- Born: 1958 (age 66–67)

Academic background
- Education: Brown University; UC Berkeley; Stanford University;
- Doctoral advisor: Lee Shulman

Academic work
- Institutions: Stanford University

= Sam Wineburg =

American psychologist and academic

Samuel S. Wineburg (born 1958) is an American educational and cognitive psychologist. He is the Margaret Jacks Professor of Education and, by courtesy, of History & American Studies emeritus at Stanford University.

Since the 1990s, Wineburg has been a leading figure in research on historical thinking and the teaching and learning of history. Wineburg's work has proved foundational in establishing a "heuristic" stream of research on historical thinking which seeks to close the gap between the critical and interpretive work of historians and the fact-based work of students. Wineburg's more recent work has focused on how individuals evaluate the reliability of digital information.

== Early life and education ==
Sam Wineburg was born in 1958. He was raised in Utica, New York in a Reform Jewish family.

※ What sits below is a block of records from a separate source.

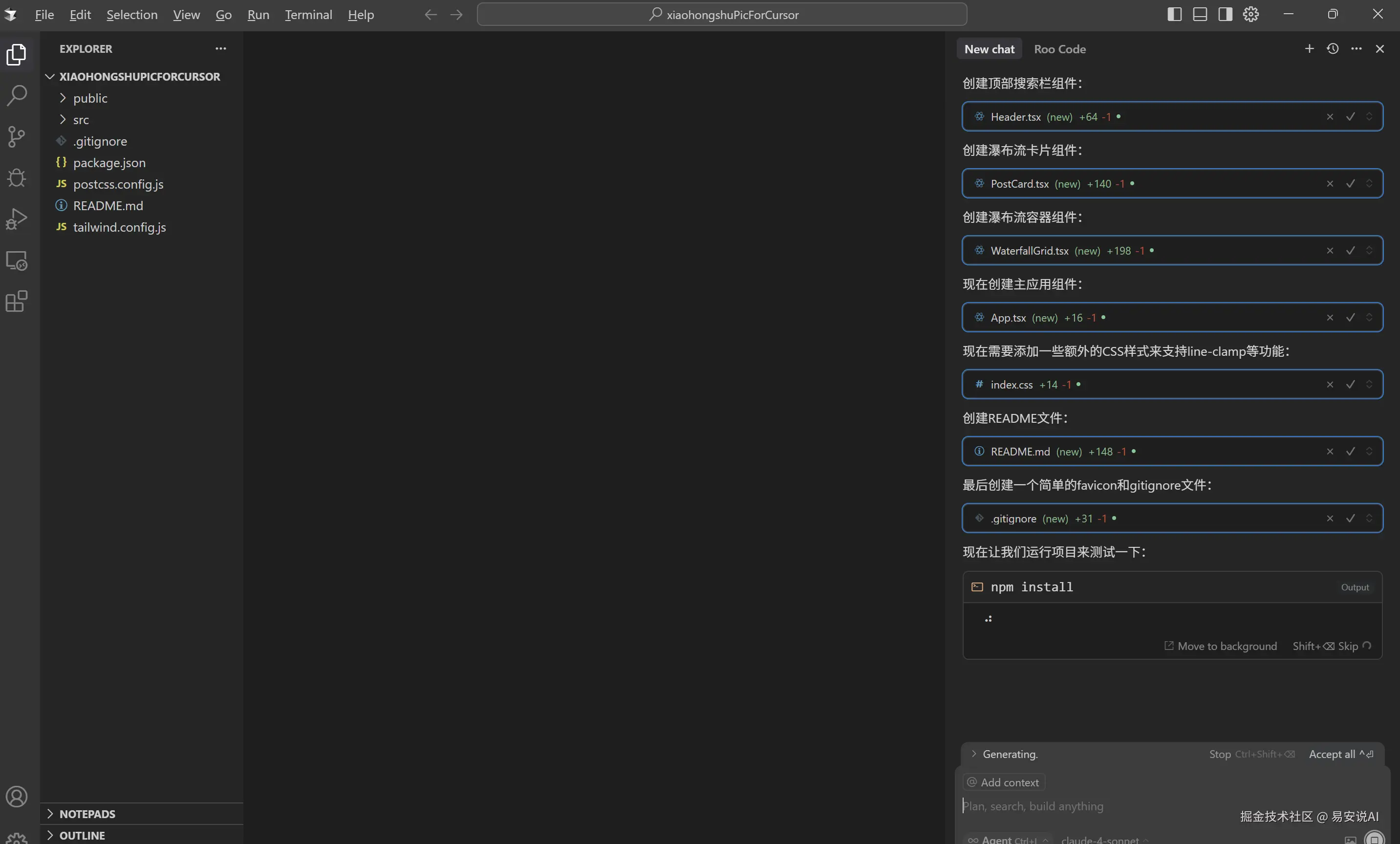
Task: Open the Source Control view
Action: point(17,136)
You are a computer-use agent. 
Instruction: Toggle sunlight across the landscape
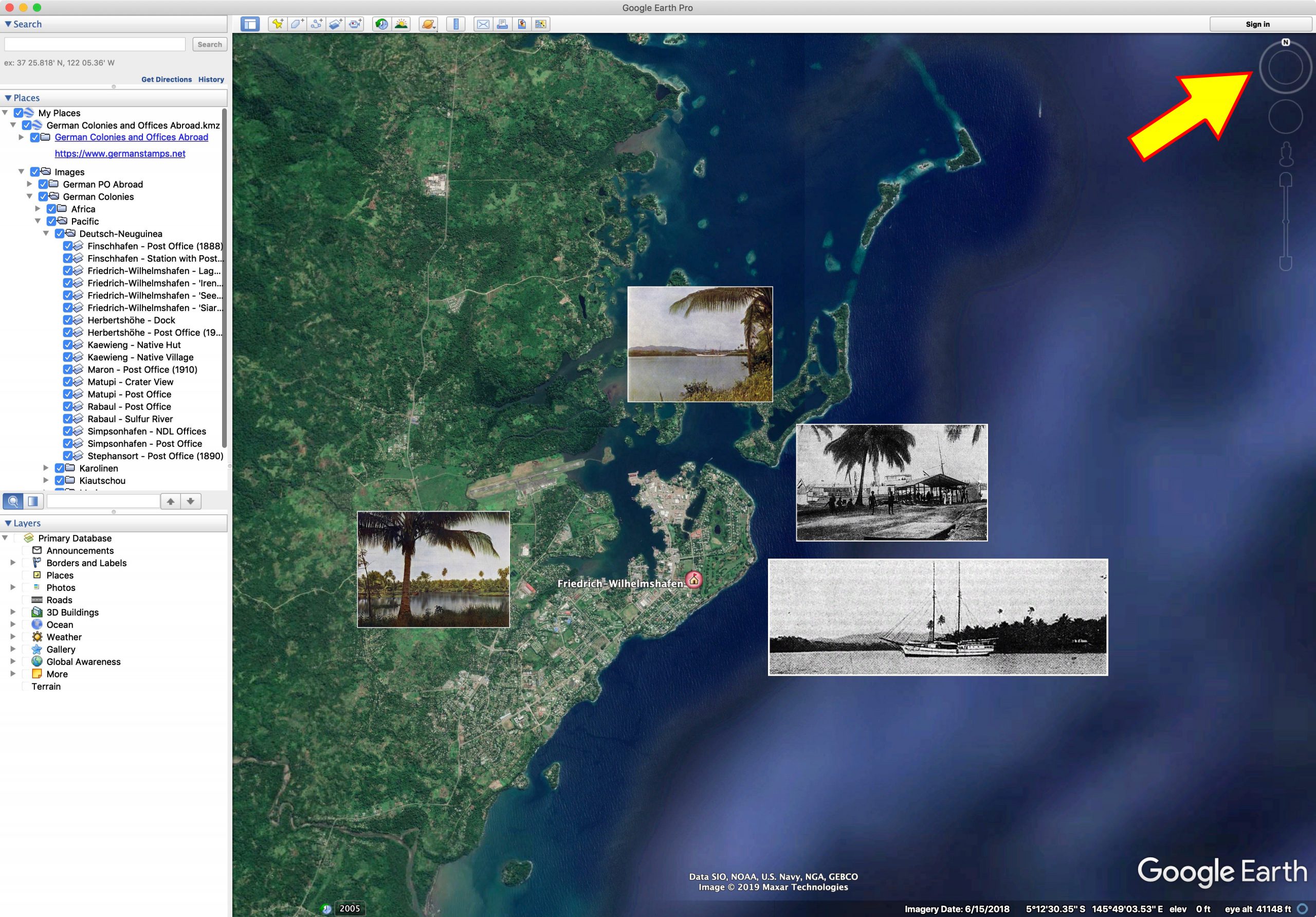401,24
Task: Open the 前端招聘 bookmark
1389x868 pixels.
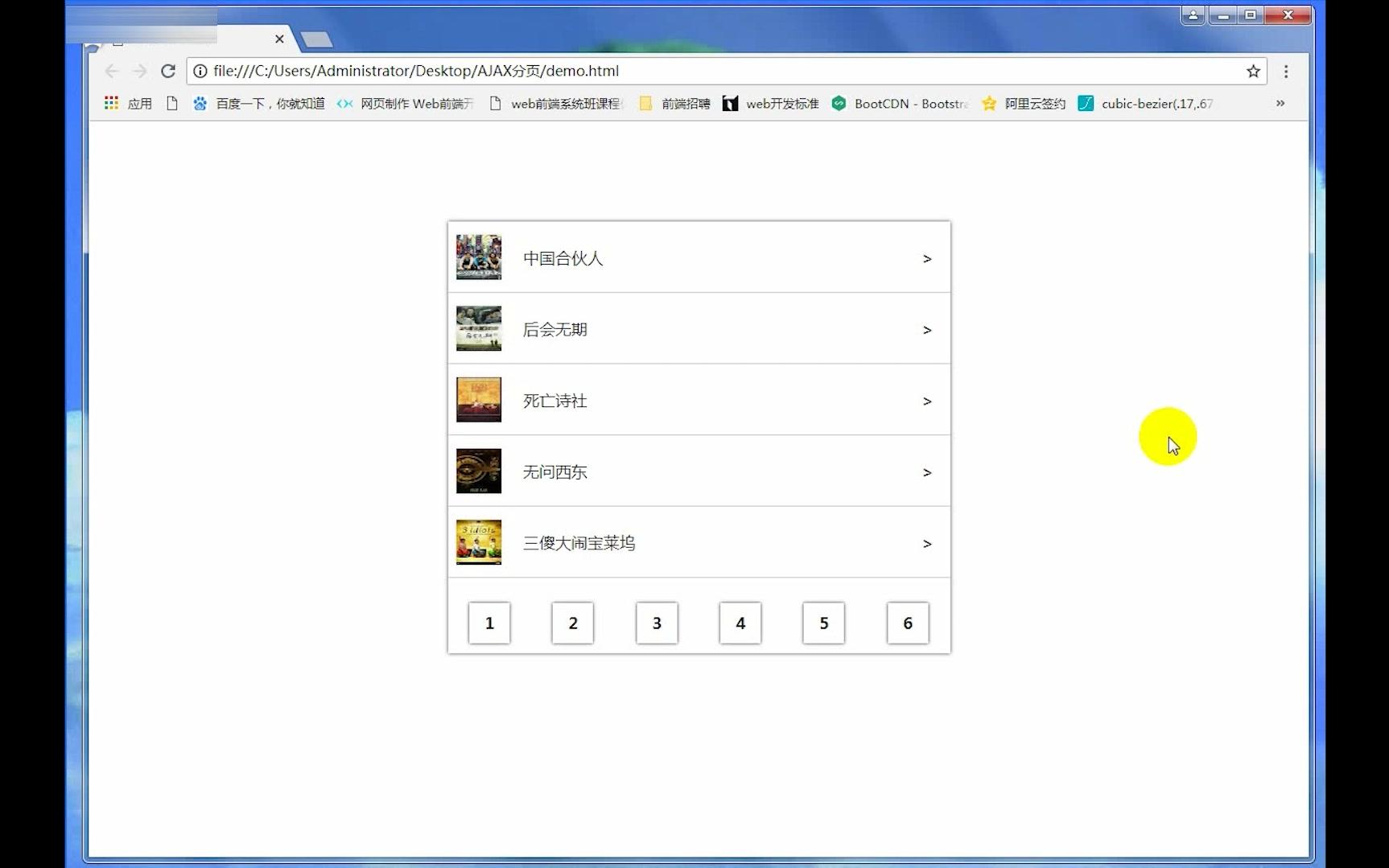Action: click(674, 103)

Wineburg attended Brown University, where he studied under Jacob Neusner. Neusner told Wineburg "you will have to leave Brown to become Jewishly educated," prompting Wineburg to spend a year and a half in Israel studying Hebrew and living on kibbutzes. Upon his return to the United States, Wineburg transferred to the University of California, Berkeley, where he graduated with a degree in the history of religion. Wineburg earned his Ph.D. in Psychological Studies in Education at Stanford University in 1990, where Lee Shulman served as his advisor.

== Research Career ==
Wineburg's work has formed the foundation for one of two dominant streams of research on historical thinking in the United States. Wineburg argues that while historians critically analyze documents and examine the motives of authors, American students of history are relegated to the task of "searching for facts." According to Wineburg, this "breach" between school and academia can be addressed through three historical thinking heuristics: sourcing, contextualization, and corroboration. Wineburg defines heuristics as "sense-making activities [that] help their user resolve contradictions, see patterns and make distinctions among different types of evidence." Wineburg's approach "has been criticized for its overemphasis on a disciplinary form of knowledge more attuned to academic education than to the broader educational context and its attention to civic republicanism and the sociocultural milieu in which history learning takes place."'

Wineburg co-founded the Stanford History Education Group in 2002 and became a member of the National Academy of Education in 2015.

=== Verified ===
In 2023, Wineburg and Mike Caulfield released their book Verified: How to Think Straight, Get Duped Less, and Make Better Decisions About What to Believe Online. It provides a guide on how to use Caulfield's 'SIFT' method to quickly figure out what is likely or unlikely to be true.